В отличие от женской стройности, мужские признаки статуса — в основном, прямые и «честные»: если бы они не были таковыми, то не являлись бы признаками статуса. Расточительство, храбрость и высокое социальное положение может имитировать лишь самый искусный шарлатан. А вот стройность — хитрая штука, ибо бедные женщины низкого социального происхождения когда-то уже бывали стройнее богатых и высокостатусных.
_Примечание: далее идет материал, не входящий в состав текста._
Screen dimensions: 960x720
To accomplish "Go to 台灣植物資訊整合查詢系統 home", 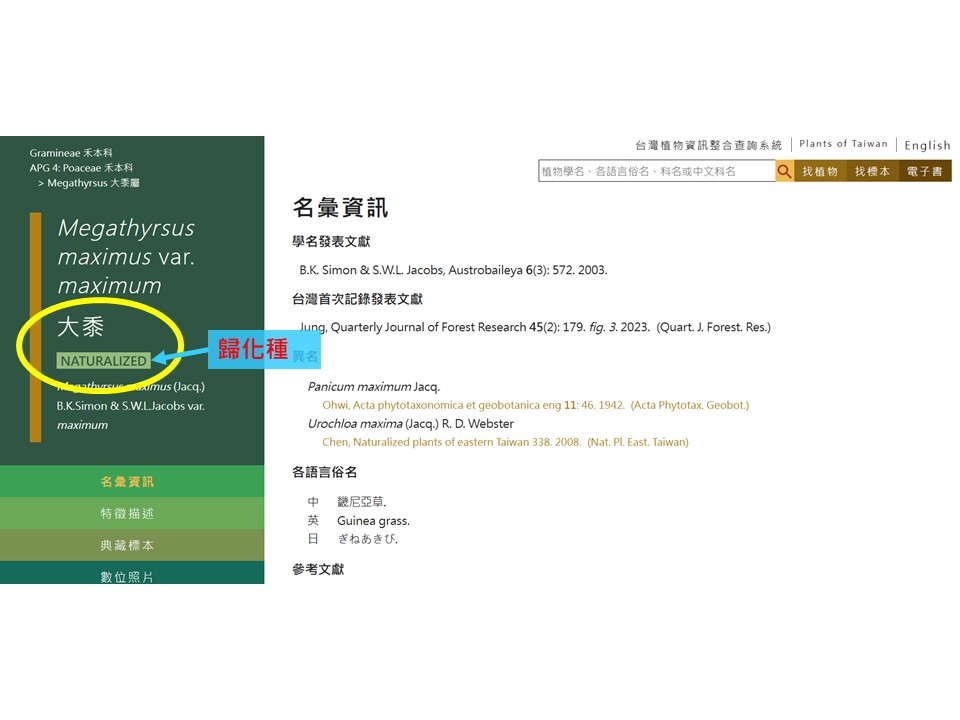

Даже сегодня, когда бедные могут позволить себе только нездоровую пищу, а богатые питаются дорогой, худая женщина не обязательно богата, а толстая — не обязательно бедна{436}.
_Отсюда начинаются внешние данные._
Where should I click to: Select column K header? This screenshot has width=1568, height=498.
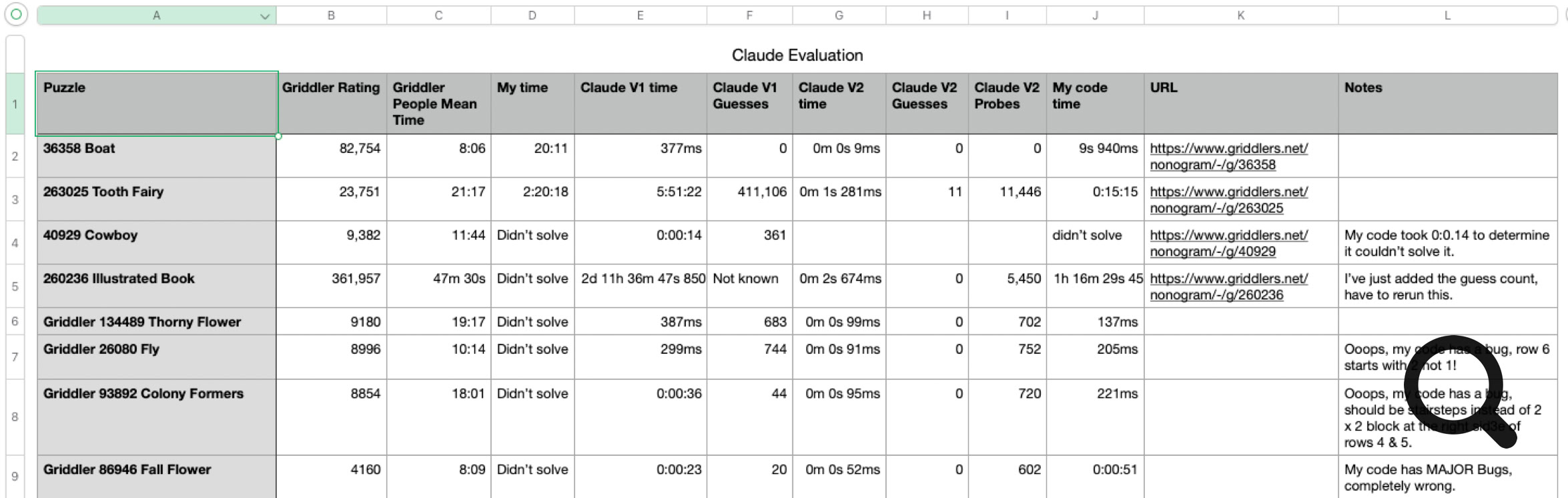click(1240, 15)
В общем, идея о связи статуса со стройностью неубедительна: она — плохой признак богатства. Кроме того, мужчинам не очень важны социальные статус и состояние партнерш. Наконец, логика, согласно которой мужчинам нравятся стройные женщины, и потому социальный статус последних коррелирует с их стройностью — зациклена. Если богатые женщины тратят деньги на соответствие мужским идеалам (какими бы они ни были), а мужчины реагируют на признак женского статуса (каким бы он ни был), то и те, и другие в качестве сигнала статуса могут выбрать что угодно — в том числе, и пышность.
Проблема в том, что мне нечего предложить взамен. Допустим, во времена Рубенса мужчинам нравились полные женщины, а сегодня — худые. И на пути от пухлых матрон Рубенса к нашим анорексичным идеалам мужчинам перестали нравиться самые толстые и умеренно полные, а стали нравиться самые худые. Теория полового отбора Рональда Фишера предлагает возможный механизм такого перехода. У мужчины, выбирающего худую девушку, будут худые дочери, которые будут привлекательны для высокостатусных мужчин — если им тоже нравятся худые. Даже если такая жена родит меньше детей, чем толстая, ее дочери будут удачнее выходить замуж и будут достаточно хорошо обеспечены, чтобы вырастить больше наследников. В итоге, у мужчины, предпочевшего худую жену, будет больше внуков, чем у выбравшего толстую. Теперь допустим, что сексуальные предпочтения передаются через культурные механизмы (путем подражания), и что юноши, наблюдая за поведением окружающих, начинают ассоциировать стройность с красотой. Такой механизм даже сам по себе был бы адаптивен, ибо гарантировал бы, что мужчины внимательно отнесутся к господствующей моде (подобно самке тетерева, которой резонно выбирать того же самца, что и другие самки). Если бы мужчины игнорировали диктат социальных стандартов (предпочитать пышных либо худых), их дочери рисковали бы остаться старыми девами — так же, как сыновья тетерки рискуют остаться холостыми, если она будет выбирать короткохвостого партнера. Иными словами, даже если предпочтение передается через культурные механизмы, но сама предпочитаемая черта — генетическая, то фишеровская идея о влиянии моды на выбор партнера все равно работает{437}.